Dataset entries =>

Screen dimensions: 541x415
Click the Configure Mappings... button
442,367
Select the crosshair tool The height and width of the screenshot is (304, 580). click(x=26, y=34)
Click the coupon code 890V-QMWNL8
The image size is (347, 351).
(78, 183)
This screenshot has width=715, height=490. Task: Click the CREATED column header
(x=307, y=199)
* * *
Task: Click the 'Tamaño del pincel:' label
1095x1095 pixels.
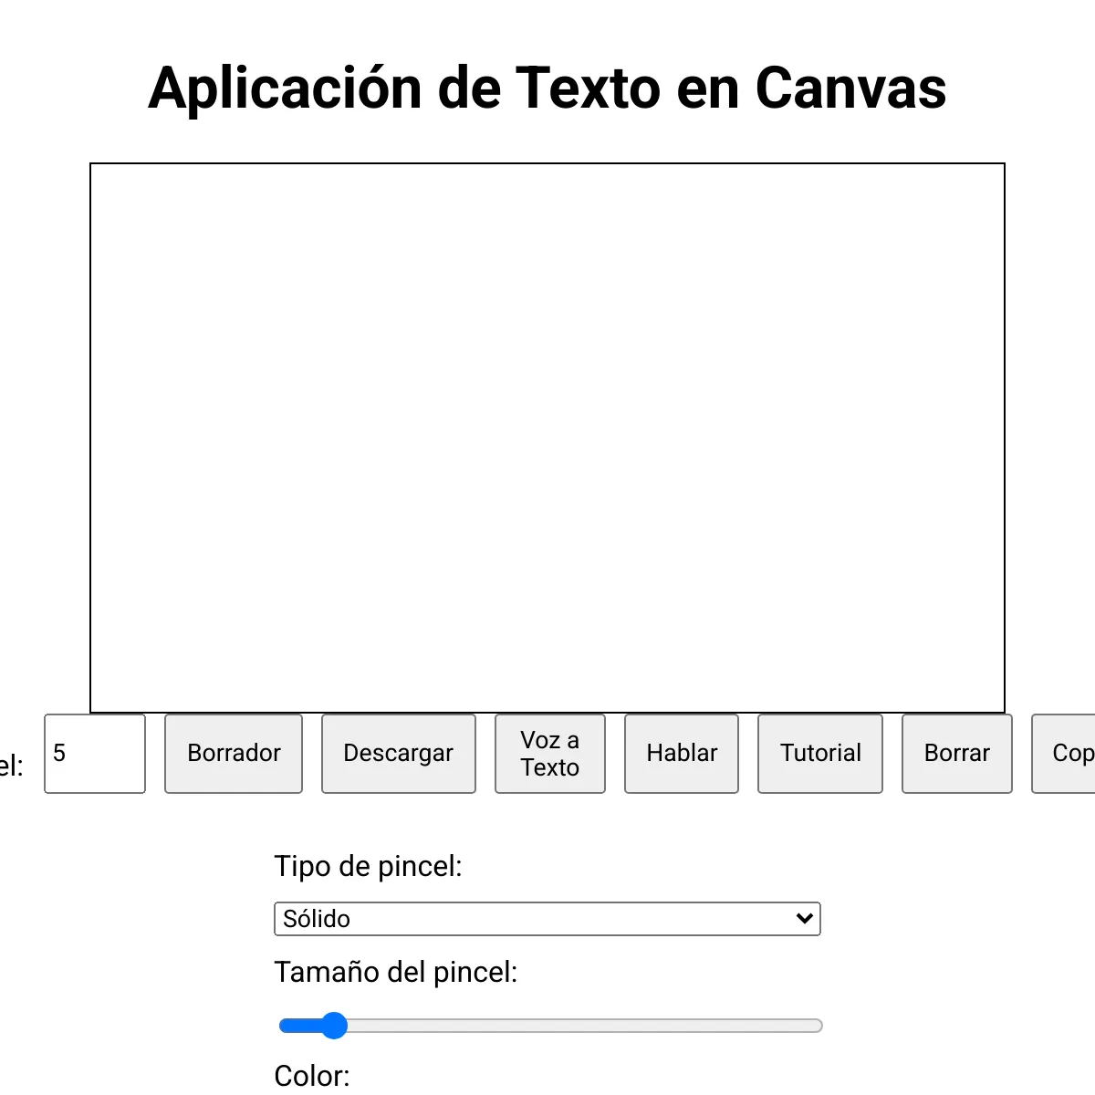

Exercise =>
In the entries above, find the line holding "Task: Click the 'Tamaño del pincel:' label" and the line holding "1095x1095 pixels."; print both of them and every line between, exactly, and nothing else.

Result of the task =>
Task: Click the 'Tamaño del pincel:' label
1095x1095 pixels.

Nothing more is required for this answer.